In the rows below, substitute "interface agent" for each occurrence of "GUI agent", then write out all the rows again with everything else unchanged and the pictures left out.

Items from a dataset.
•••••

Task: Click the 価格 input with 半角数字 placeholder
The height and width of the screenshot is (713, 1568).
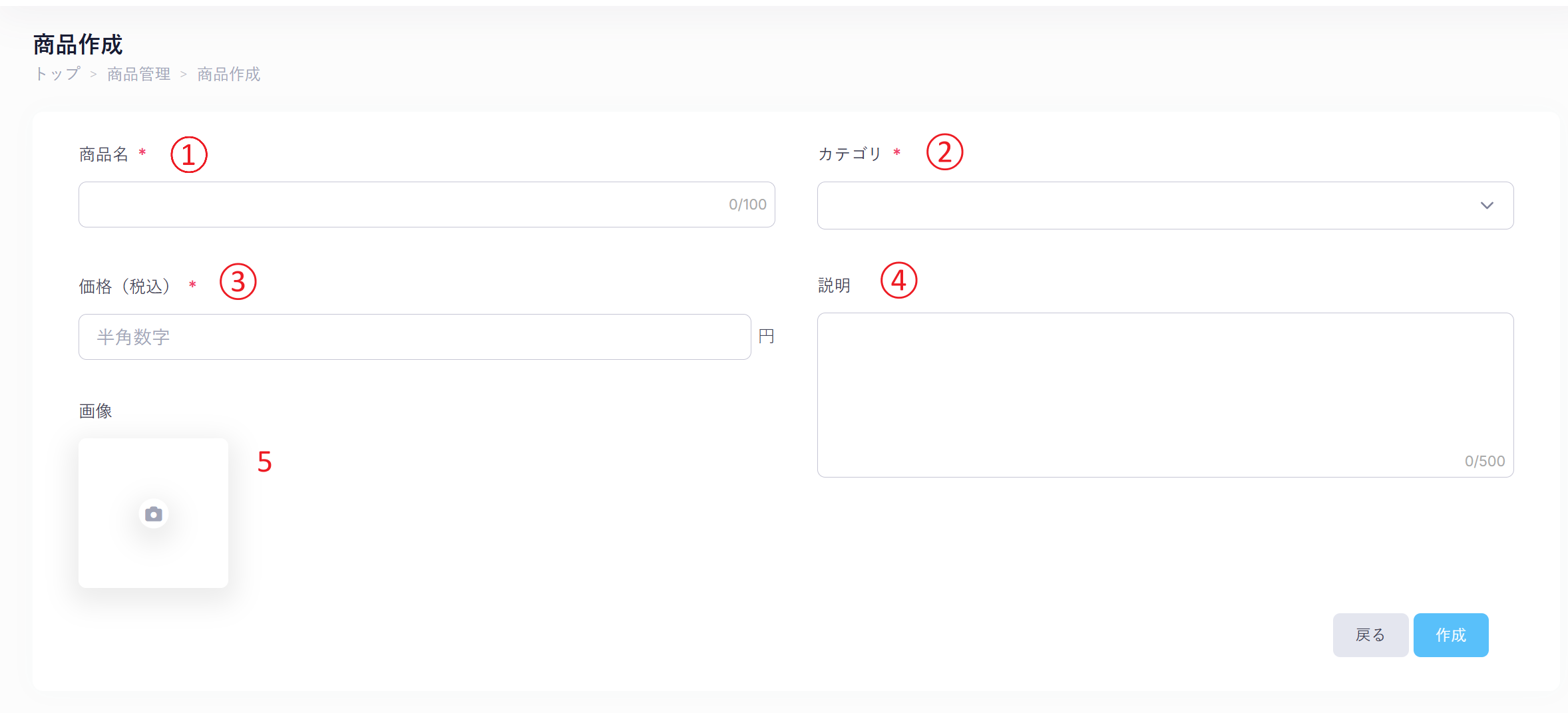Action: (x=414, y=337)
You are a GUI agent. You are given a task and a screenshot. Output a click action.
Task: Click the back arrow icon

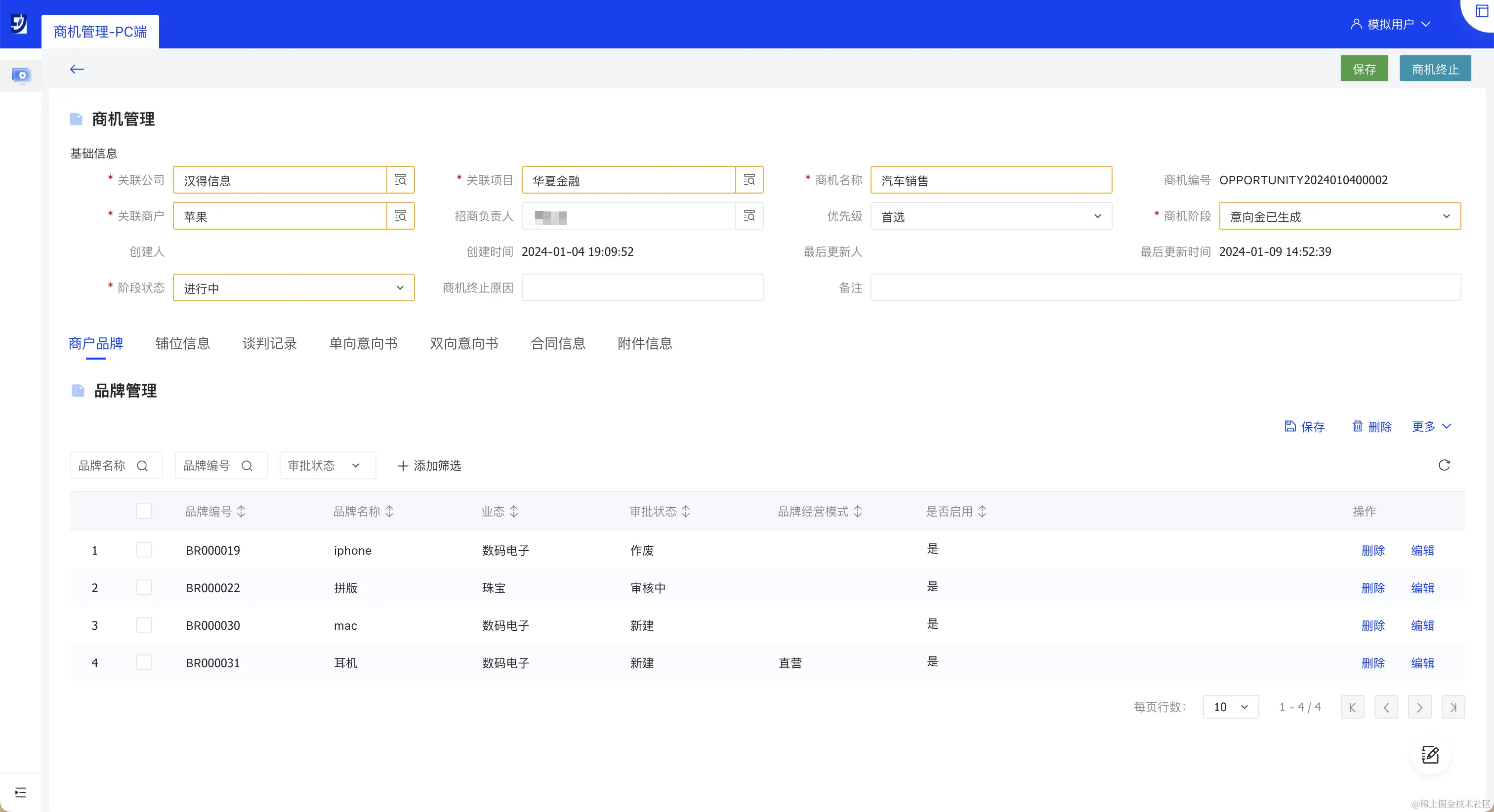click(x=77, y=69)
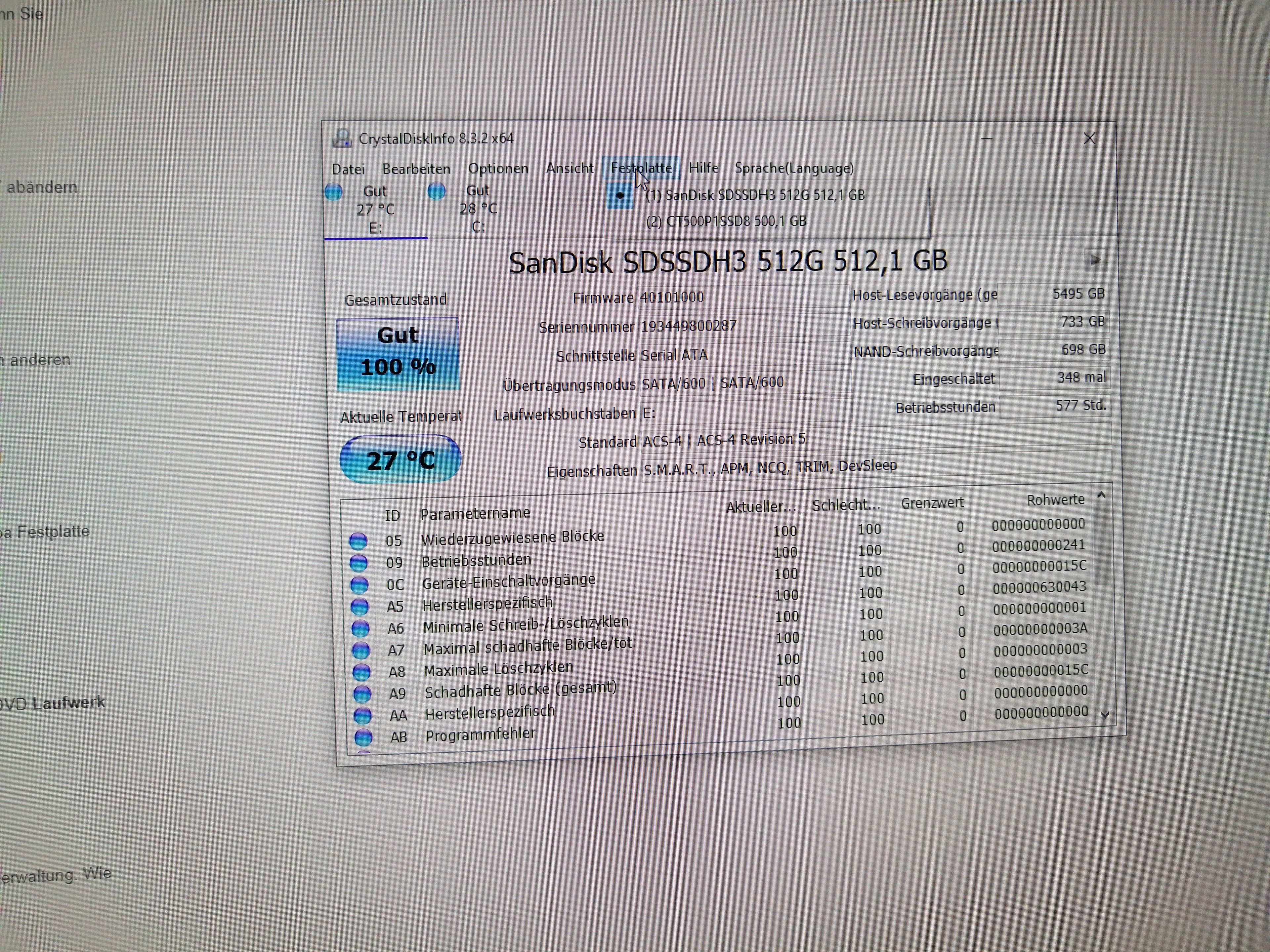Open the Ansicht menu
Screen dimensions: 1270x952
[570, 168]
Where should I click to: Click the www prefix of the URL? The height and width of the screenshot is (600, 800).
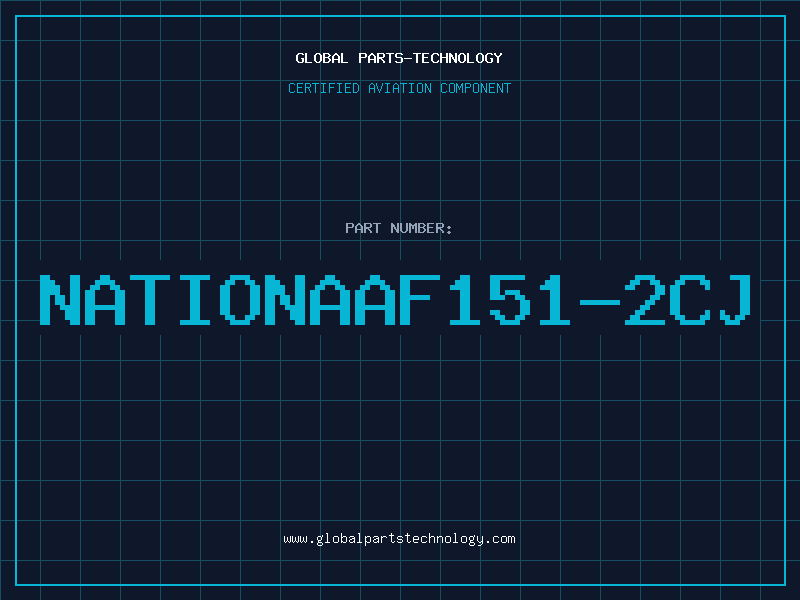click(x=295, y=540)
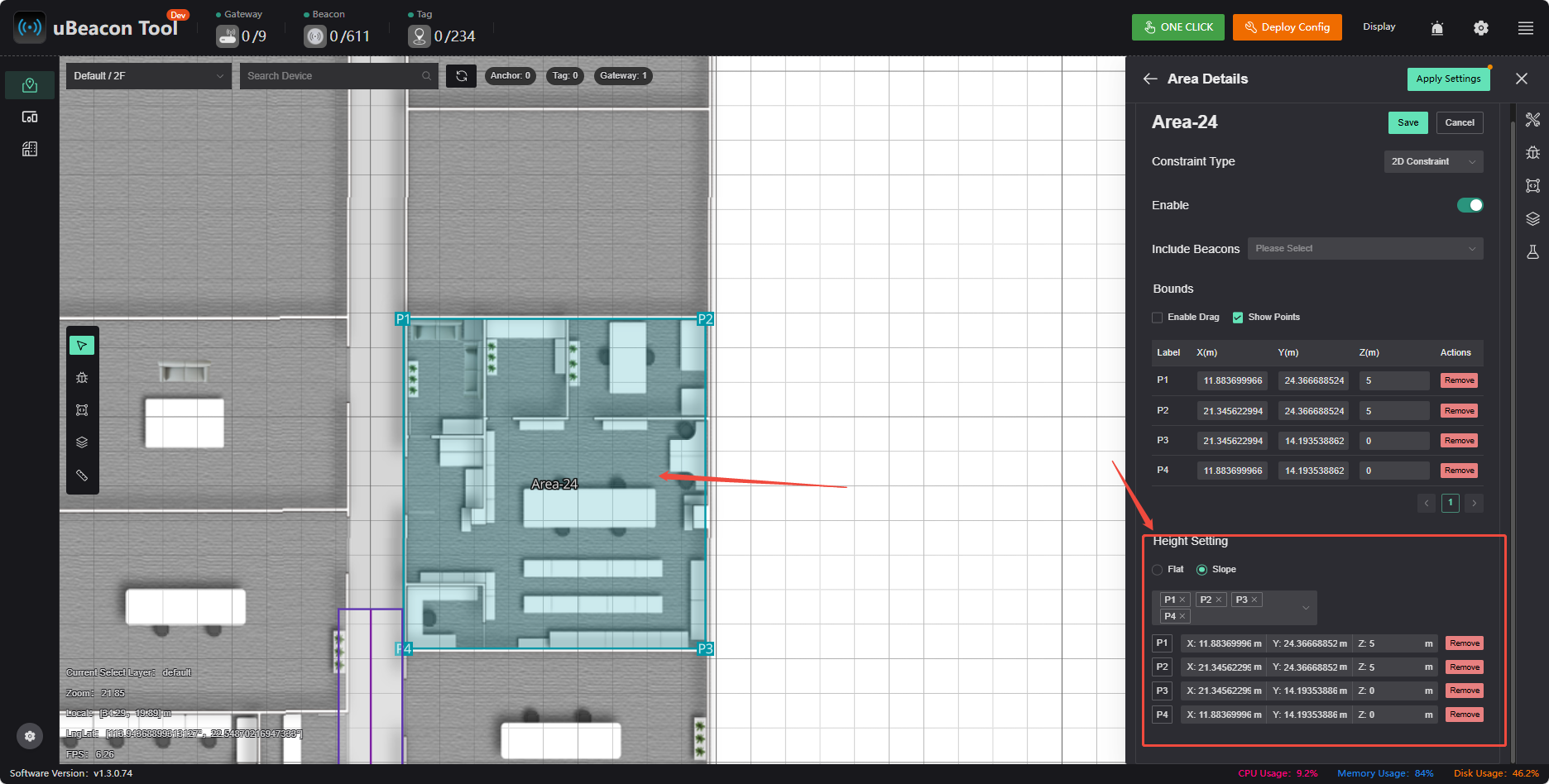Expand the Include Beacons select box

click(x=1365, y=248)
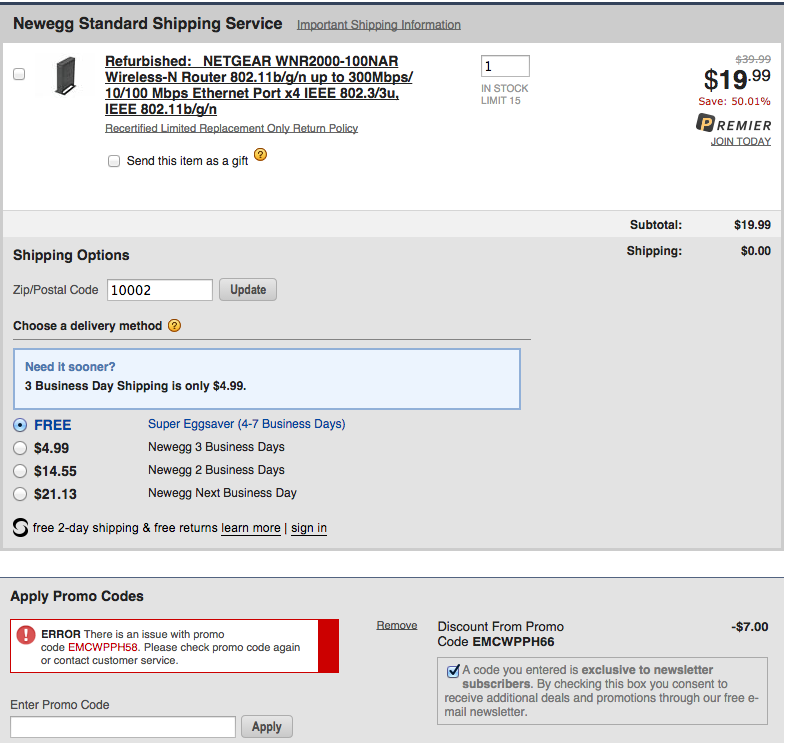Click the Enter Promo Code text field
This screenshot has height=743, width=787.
point(123,727)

•••••

ANSWER FOR THE TASK.
Task: Click the 価格 input with 半角数字 placeholder
The height and width of the screenshot is (713, 1568).
Action: (x=414, y=337)
You are a interface agent. You are given a task and a screenshot. Output a click action.
Task: Click the back arrow icon

click(x=77, y=69)
Open the Ansicht menu
Screen dimensions: 1270x952
[570, 168]
Where should I click to: Click the www prefix of the URL? The height and width of the screenshot is (600, 800).
click(x=295, y=540)
Expand the Include Beacons select box

click(x=1365, y=248)
Click the Enter Promo Code text field
This screenshot has height=743, width=787.
point(123,727)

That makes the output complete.